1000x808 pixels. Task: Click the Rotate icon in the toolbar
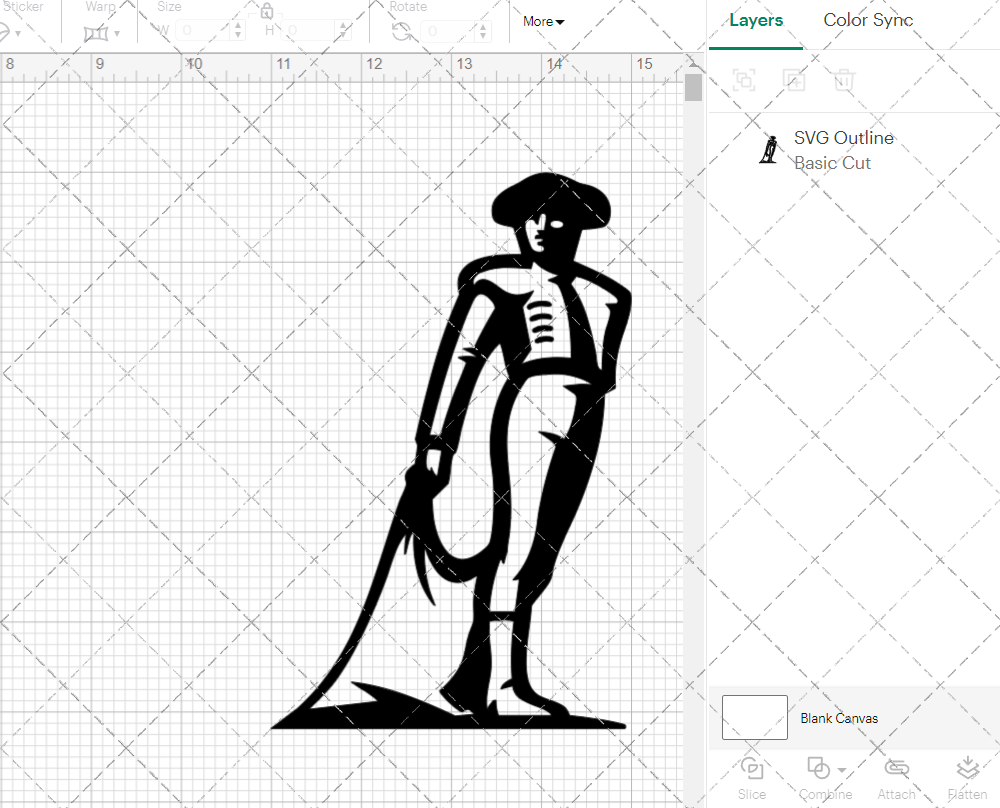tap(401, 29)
◇ ◇ ◇ ◇
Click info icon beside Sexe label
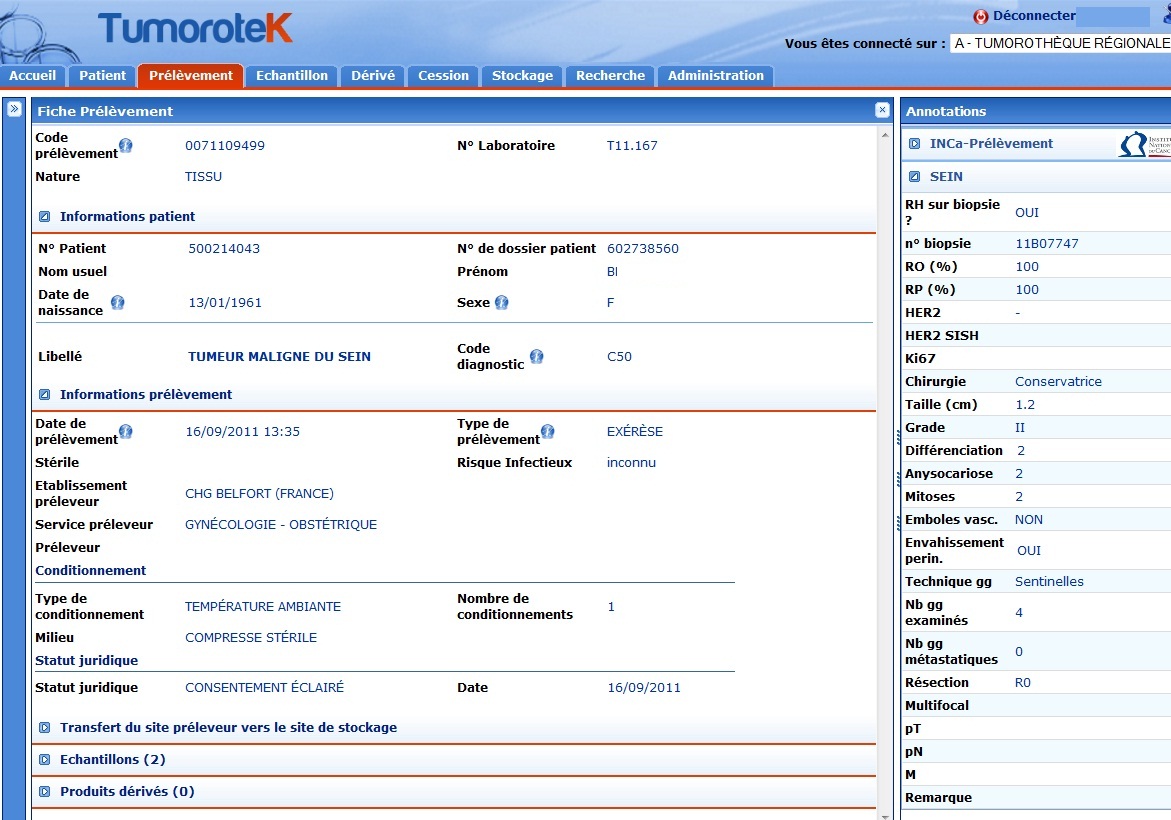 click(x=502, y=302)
◇ ◇ ◇ ◇
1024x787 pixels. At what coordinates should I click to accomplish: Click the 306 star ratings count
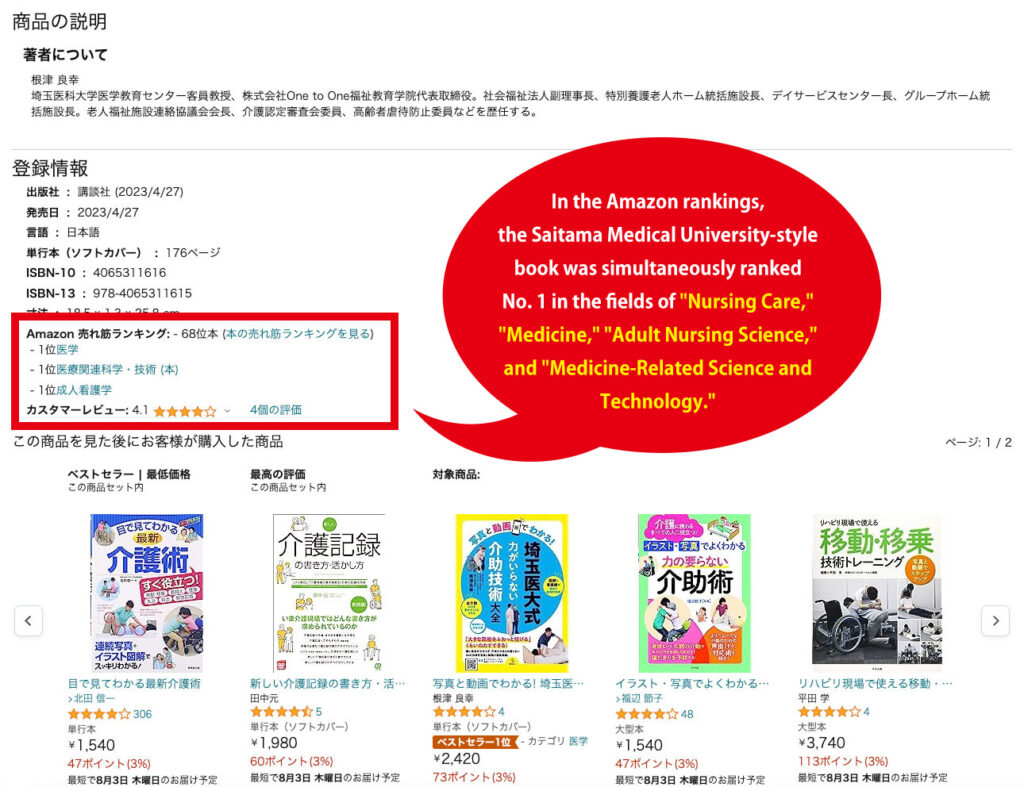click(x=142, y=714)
◇ ◇ ◇ ◇
▶ JOB
Count the lines of the listing above that contain the string "pixels". Reply with the number alone.

▶ ANSWER IN FULL
2